Gets the status of a deployment.

Usage

lep deployment status [OPTIONS]

Options

-n, --name TEXT : The deployment name to get status. [required]
-t, --show-tokens : Show tokens for the deployment. Use with caution as this displays the tokens in plain text, and may be visible to others if you log the output.
-d, --detail : Show the deployment detail
--help : Show this message and exit.

lep deployment log

Gets the log of a deployment. If replica is not specified, the first replica is selected. Otherwise, the log of the specified replica is shown. To get the list of replicas, use lep deployment status.

Usage

lep deployment log [OPTIONS]

Options

-n, --name TEXT : The deployment name to get log. [required]
-r, --replica TEXT : The replica name to get log.
--help : Show this message and exit.

-n, --name TEXT : The deployment name to update. [required]
-i, --id TEXT : The new photon id to update to. Use latest for the latest id.
--min-replicas INTEGER : Number of replicas to update to. Pass 0 to scale the number of replicas to zero, in which case the deployemnt status page will show the deployment to be not ready until you scale it back with a positive number of replicas.
--resource-shape TEXT : Resource shape for the pod. Available types are: 'cpu.small', 'cpu.medium', 'cpu.large', 'gpu.a10', 'gpu.a10.6xlarge', 'gpu.a100-40gb', 'gpu.2xa100-40gb', 'gpu.4xa100-40gb', 'gpu.8xa100-40gb', 'gpu.a100-80gb', 'gpu.2xa100-80gb', 'gpu.4xa100-80gb', 'gpu.8xa100-80gb', 'gpu.h100-sxm', 'gpu.2xh100-sxm', 'gpu.4xh100-sxm', 'gpu.8xh100-sxm'.
--public / --no-public : If --public is specified, the deployment will be made public. If --no-public is specified, the deployment will be made non-public, with access tokens being the workspace token and the tokens specified by --tokens. If neither is specified, no change will be made to the access control of the deployment.
--tokens TEXT : Access tokens that can be used to access the deployment. See docs for details on access control. If no tokens is specified, we will not change the tokens of the deployment. If you want to remove all additional tokens, use--remove-tokens.
--remove-tokens : If specified, all additional tokens will be removed, and the deployment will be either public (if --public) is specified, or only accessible with the workspace token (if --public is not specified).
--no-traffic-timeout INTEGER : If specified, the deployment will be scaled down to 0 replicas after the specified number of seconds without traffic. Set to 0 to explicitly change the deployment to have no timeout.
--visibility TEXT : Visibility of the deployment. Can be 'public' or 'private'. If private, the deployment will only be viewable by the creator and workspace admin.
-r, -replicas, --replicas-static INTEGER : Use this option if you want a fixed number of replicas and want to turn off autoscaling. For example, to set a fixed number of replicas to 2, you can use: --replicas-static 2 or -r 2
-ad, --autoscale-down TEXT : Use this option if you want to have replicas but scale down after a specified time of no traffic. For example, to set 2 replicas and scale down after 3600 seconds of no traffic, use: --autoscale-down 2,3600s or --autoscale-down 2,3600 (Note: Do not include spaces around the comma.)
-agu, --autoscale-gpu-util TEXT : Use this option to set a threshold for GPU utilization and enable the system to scale between a minimum and maximum number of replicas. For example, to scale between 1 (min_replica) and 3 (max_replica) with a 50% threshold, use: --autoscale-gpu-util 1,3,50% or --autoscale-gpu-util 1,3,50 (Note: Do not include spaces around the comma.)

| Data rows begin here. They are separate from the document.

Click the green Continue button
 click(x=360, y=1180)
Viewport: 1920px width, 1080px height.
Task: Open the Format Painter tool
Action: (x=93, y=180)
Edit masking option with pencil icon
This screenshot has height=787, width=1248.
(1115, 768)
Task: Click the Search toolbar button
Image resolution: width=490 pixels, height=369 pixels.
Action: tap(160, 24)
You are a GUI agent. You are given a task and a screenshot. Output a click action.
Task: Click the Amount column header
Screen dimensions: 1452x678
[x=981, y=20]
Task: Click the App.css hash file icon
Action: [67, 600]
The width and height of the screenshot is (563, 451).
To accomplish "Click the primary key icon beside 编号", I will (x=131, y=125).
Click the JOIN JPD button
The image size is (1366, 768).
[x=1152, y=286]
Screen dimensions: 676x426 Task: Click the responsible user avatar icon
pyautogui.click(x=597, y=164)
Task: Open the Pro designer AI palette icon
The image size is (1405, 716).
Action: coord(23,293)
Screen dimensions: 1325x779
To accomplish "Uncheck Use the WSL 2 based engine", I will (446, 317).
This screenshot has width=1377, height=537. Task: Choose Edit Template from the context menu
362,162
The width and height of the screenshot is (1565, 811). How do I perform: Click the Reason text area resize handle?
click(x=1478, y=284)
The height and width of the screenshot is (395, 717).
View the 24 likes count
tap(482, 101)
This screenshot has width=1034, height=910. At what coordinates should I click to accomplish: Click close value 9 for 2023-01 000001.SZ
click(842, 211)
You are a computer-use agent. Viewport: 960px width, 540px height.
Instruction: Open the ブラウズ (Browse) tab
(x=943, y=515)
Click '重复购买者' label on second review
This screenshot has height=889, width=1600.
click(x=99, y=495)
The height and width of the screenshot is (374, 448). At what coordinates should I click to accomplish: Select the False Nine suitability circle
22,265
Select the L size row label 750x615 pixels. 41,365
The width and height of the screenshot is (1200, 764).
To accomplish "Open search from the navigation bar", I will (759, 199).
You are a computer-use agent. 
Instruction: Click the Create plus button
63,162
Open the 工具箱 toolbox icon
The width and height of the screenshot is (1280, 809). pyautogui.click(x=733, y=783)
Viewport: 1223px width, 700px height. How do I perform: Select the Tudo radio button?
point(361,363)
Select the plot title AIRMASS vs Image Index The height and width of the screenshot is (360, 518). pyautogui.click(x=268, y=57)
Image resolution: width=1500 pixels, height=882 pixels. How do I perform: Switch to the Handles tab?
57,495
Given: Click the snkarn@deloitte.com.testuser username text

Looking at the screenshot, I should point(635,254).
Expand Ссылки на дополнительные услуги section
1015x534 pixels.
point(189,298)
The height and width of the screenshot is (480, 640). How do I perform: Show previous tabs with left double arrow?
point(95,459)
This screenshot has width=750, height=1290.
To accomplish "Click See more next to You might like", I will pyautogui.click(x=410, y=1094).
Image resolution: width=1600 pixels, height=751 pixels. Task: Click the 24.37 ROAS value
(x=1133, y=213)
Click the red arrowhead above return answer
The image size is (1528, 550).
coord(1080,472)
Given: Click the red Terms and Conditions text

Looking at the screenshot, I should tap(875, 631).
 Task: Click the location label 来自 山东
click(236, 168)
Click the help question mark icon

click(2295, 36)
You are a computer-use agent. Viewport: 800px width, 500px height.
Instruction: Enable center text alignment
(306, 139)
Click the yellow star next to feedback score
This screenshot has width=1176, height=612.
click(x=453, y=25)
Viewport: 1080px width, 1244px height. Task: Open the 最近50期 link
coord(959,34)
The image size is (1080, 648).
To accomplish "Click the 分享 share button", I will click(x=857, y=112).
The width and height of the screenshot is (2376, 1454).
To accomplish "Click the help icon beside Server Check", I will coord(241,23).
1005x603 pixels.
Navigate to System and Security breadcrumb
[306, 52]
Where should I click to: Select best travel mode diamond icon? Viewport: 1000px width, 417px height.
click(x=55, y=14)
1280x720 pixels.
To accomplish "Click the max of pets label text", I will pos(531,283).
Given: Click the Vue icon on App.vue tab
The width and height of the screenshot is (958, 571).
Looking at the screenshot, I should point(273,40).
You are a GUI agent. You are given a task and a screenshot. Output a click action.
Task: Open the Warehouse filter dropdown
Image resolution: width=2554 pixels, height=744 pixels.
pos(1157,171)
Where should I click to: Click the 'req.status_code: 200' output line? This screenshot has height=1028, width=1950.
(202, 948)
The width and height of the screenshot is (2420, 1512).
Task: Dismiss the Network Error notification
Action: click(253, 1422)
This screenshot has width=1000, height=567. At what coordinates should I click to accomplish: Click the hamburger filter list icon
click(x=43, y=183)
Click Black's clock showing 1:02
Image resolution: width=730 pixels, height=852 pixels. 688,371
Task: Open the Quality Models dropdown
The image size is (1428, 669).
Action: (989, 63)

-aq, --autoscale-qpm TEXT : Use this option to set a threshold for QPM and enable the system to scale between a minimum and maximum number of replicas. For example, to scale between 1 (min_replica) and 3 (max_replica) with a 2.5 QPM, use: --autoscale-qpm 1,3,2.5 (Note: Do not include spaces around the comma.)

This sets up autoscaling based on queries per minute, scaling between 1 and 3 replicas when QPM per replica exceeds 2.5.

-lg, --log-collection BOOLEAN : Enable or disable log collection (true/false). If not provided, the workspace setting will be used.
--help : Show this message and exit.

-n, --name TEXT : The deployment name to get status. [required]
--help : Show this message and exit.